Google Wallet now aggregates every purchase you make — from your phone, your smartwatch, anywhere — into one tidy transaction list, and the company wants you to call it progress.
The update, first previewed in January, closes a gap that actually served as a minor firewall between your devices. Now every NFC tap on any Wear OS watch feeds directly into your phone's Wallet app, labeled "Purchase made on watch," giving Google a more complete picture of where you spend and when.
Previously, phone and watch transactions stayed separate in the app. Google issued different virtual card numbers for each device for security — a design choice that, intentionally or not, kept your spending data fragmented across endpoints. To see everything in one place, you had to log into the Google Wallet website.
That fragmentation is gone. As 9to5Google reports, the Wallet app now displays watch purchases alongside phone purchases, with the full details page noting "Purchase made on watch" beneath the date and time. Android Police confirmed the change is rolling out now and noted the transaction history is retroactive.
The convenience is real enough — no more switching between devices to tally your spending. But the 10-item limit on in-app history still applies, meaning the full surveillance dossier still lives on Google's servers, accessible only through the Wallet website.
This update follows March's Express Pay rollout, which lets Pixel Watch 2 owners tap and pay without waking their watch or opening the Wallet app — another friction removed between you and a transaction Google can log. Android Police noted that Wear OS users on non-Pixel devices can only use Express Pay on transit for now, with no timeline for broader rollout.

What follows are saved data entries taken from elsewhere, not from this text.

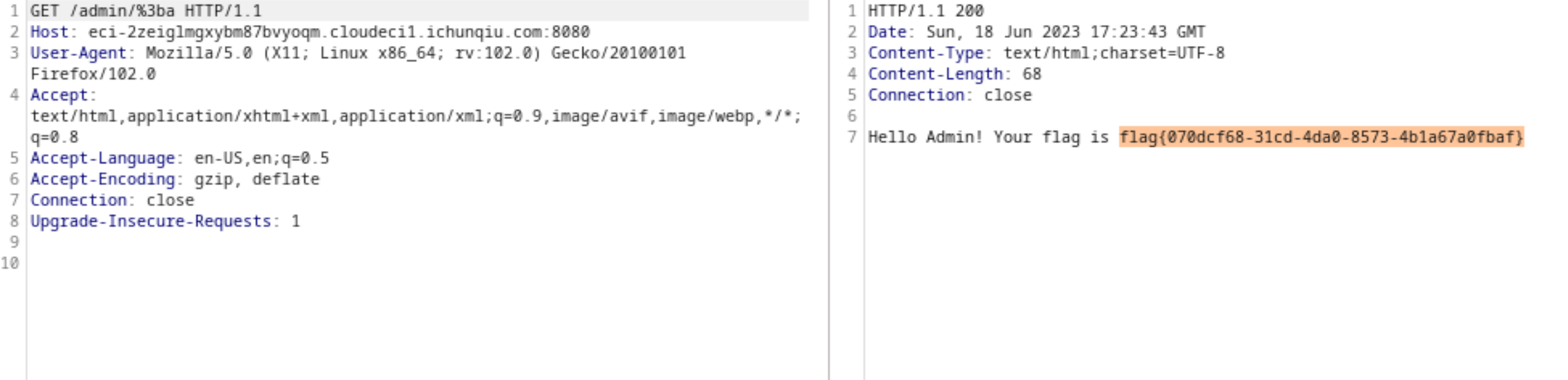Click the divider between request and response panes
Viewport: 1568px width, 380px height.
tap(828, 190)
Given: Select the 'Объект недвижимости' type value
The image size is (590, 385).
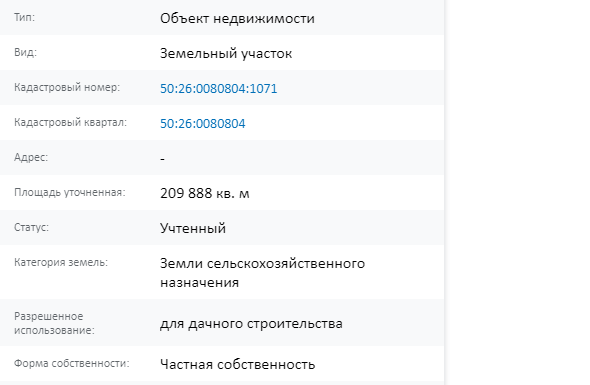Looking at the screenshot, I should click(237, 18).
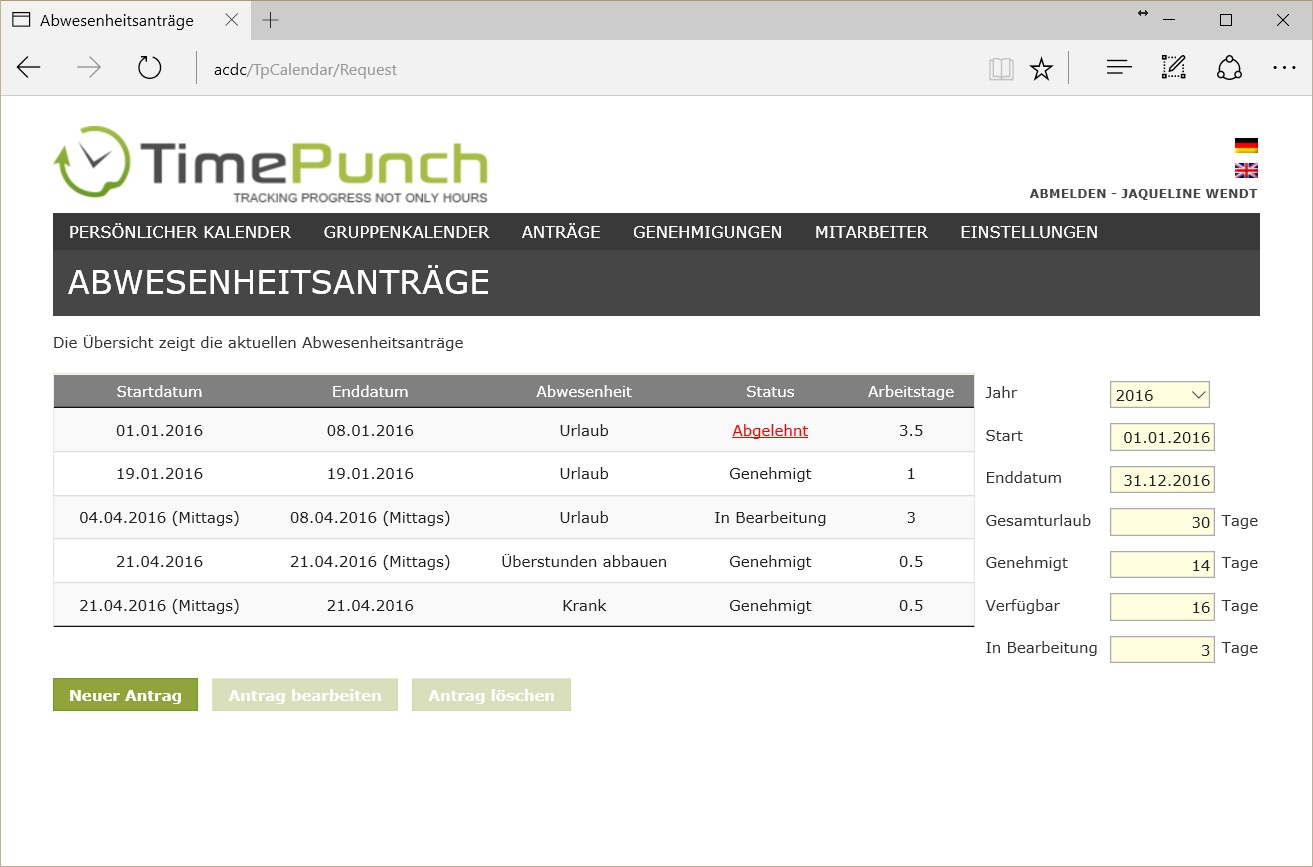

The framing across outlets is telling. Android Police called it "a much-needed change that was in the works for a while." The Verge barely bothered, running what amounts to a two-sentence brief. Neither raised a word about what it means for Google to further centralize financial data on a platform that already reads your email, tracks your location, and decides which search results you're allowed to see.
Google first teased this consolidation in a January changelog for Google Play services version 26.01: "You can now view transactions from other devices and online purchases that use virtual card numbers." Note the phrasing — "virtual card numbers." Each device still generates its own virtual card, so Google is choosing to link these streams at the account level, not the card level. They want the complete picture.
Google already knows where you are, what you search, and what you say online. Now it's making sure it never loses track of what you buy, either. The only question is whether Americans will keep calling it convenience.